Some of these editions show disruptive behavior that executed long term significant impact on the corpus, which are called enduring innovations. As an example a Spanish edition published in 1535 by Francesco Faleiro has been identified that, besides basic cosmological doctrine of the time, also contains a compact report about pressing issues of the time, such as the art of navigation and particularly the subject of the magnetic variations that made compass use on ships challenging on transoceanic travels during the sixteenth century. Other editions played instead a major role in collecting information from past editions and passed them on towards future ones; They are called great transmitters.
By looking at the content of the Sphaera editions, the scientists investigated two different elements that often repeat across the corpus, astronomical tables and visual elements, and used those as proxy to better understand the evolution of knowledge. We first extracted all the pages containing a table from every edition of our corpus using a neural network, which totaled ca. 10.000 pages. While this might sound trivial, the most difficult task is identifying similar tables. Although the content of some tables might have remained the same, their designs potentially changed considerably. To solve this problem, we used the histogram output of a bigram network to calculate the similarity score between the 10.000 tables with pages (Fig. 1).

Figure 2 – Similar visual elements from various Sphaera editions. Visual elements with the same color coding are likely printed by the same woodblock.
C: project sphere

This was further validated using BiLRP, an Explainable AI method, to ensure that the results are justifiable. “When it comes to visual elements, we developed a workflow to extract, compare, and analyze the over 30.000 visual elements. This involved a neural network architecture to extract them from the corpus’ pages, which is followed by a rigorous similarity analysis, combing neural networks and standard computer vision approaches, the results of which are confirmed by domain experts. Using this workflow, we were able to identify numerous visual elements that were printed using the same woodblocks” explains Matteo Valleriani. (Fig. 2).

All this generated information eventually makes its way back into the Sphaera knowledge graph. With the increased amount of information representing each Sphaera edition (e.g. tables, images, text-parts, etc.), the data scientist Hassan el-Hajj developed the cidoc2vec approach to leverage knowledge graph structure and generate a vector representation of these editions. In this way, similarities between editions based on their stored metadata were highlighted, and several re-print clusters, where the producer reprinted the same content with minimal changes over a long period of time could also be easily identified.

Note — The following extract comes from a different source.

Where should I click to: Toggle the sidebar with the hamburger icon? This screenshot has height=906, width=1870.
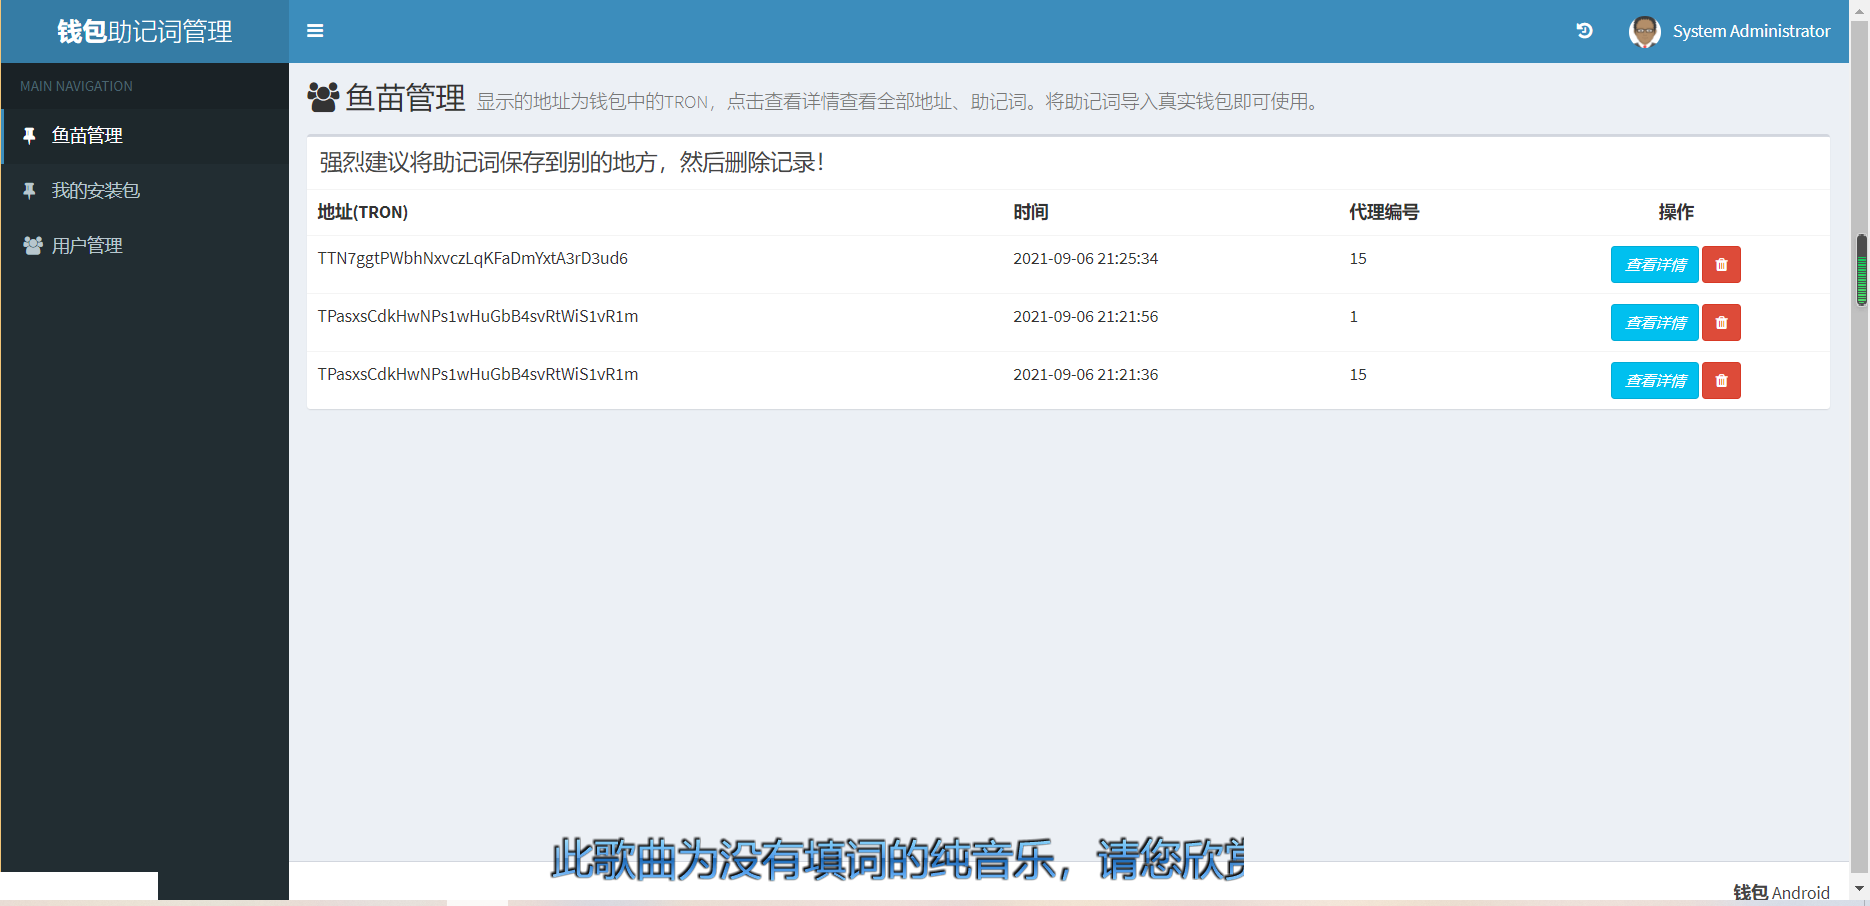tap(315, 31)
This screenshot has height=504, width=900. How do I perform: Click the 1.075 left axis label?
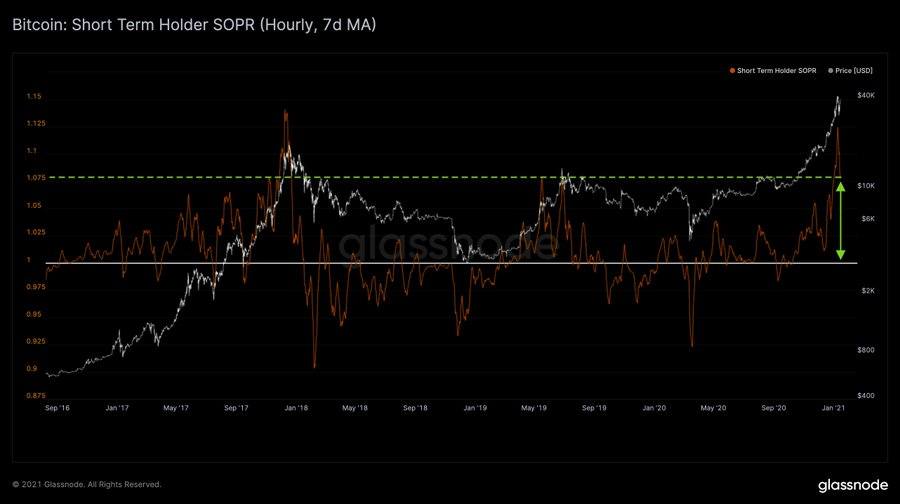36,178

All these studies help to better understand the dynamics of the homogenization of knowledge, which can be described as a mechanism of imitation, centered on the reformed Wittenberg. It ensured that at the end of the 16th century, students of astronomy across Europe were learning the same concepts. “As a digital humanities incubator, the Sphere project plays a major role in re-defining how we think about studying history, how we deal with big humanities data, and how we can convert computationally obtained results into sound historical hypotheses” summarizes Matteo Valleriani.

The publication in detail:

Hassan El-Hajj, Maryam Zamani, Jochen Büttner, Julius Martinetz, Oliver Eberle, Noga Shlomi, Anna Siebold, Grégoire Montavon, Klaus-Robert Müller, Holger Kantz & Matteo Valleriani: An Ever-Expanding Humanities Knowledge Graph: The Sphaera Corpus at the Intersection of Humanities, Data Management, and Machine Learning, Datenbank Spektrum (2022).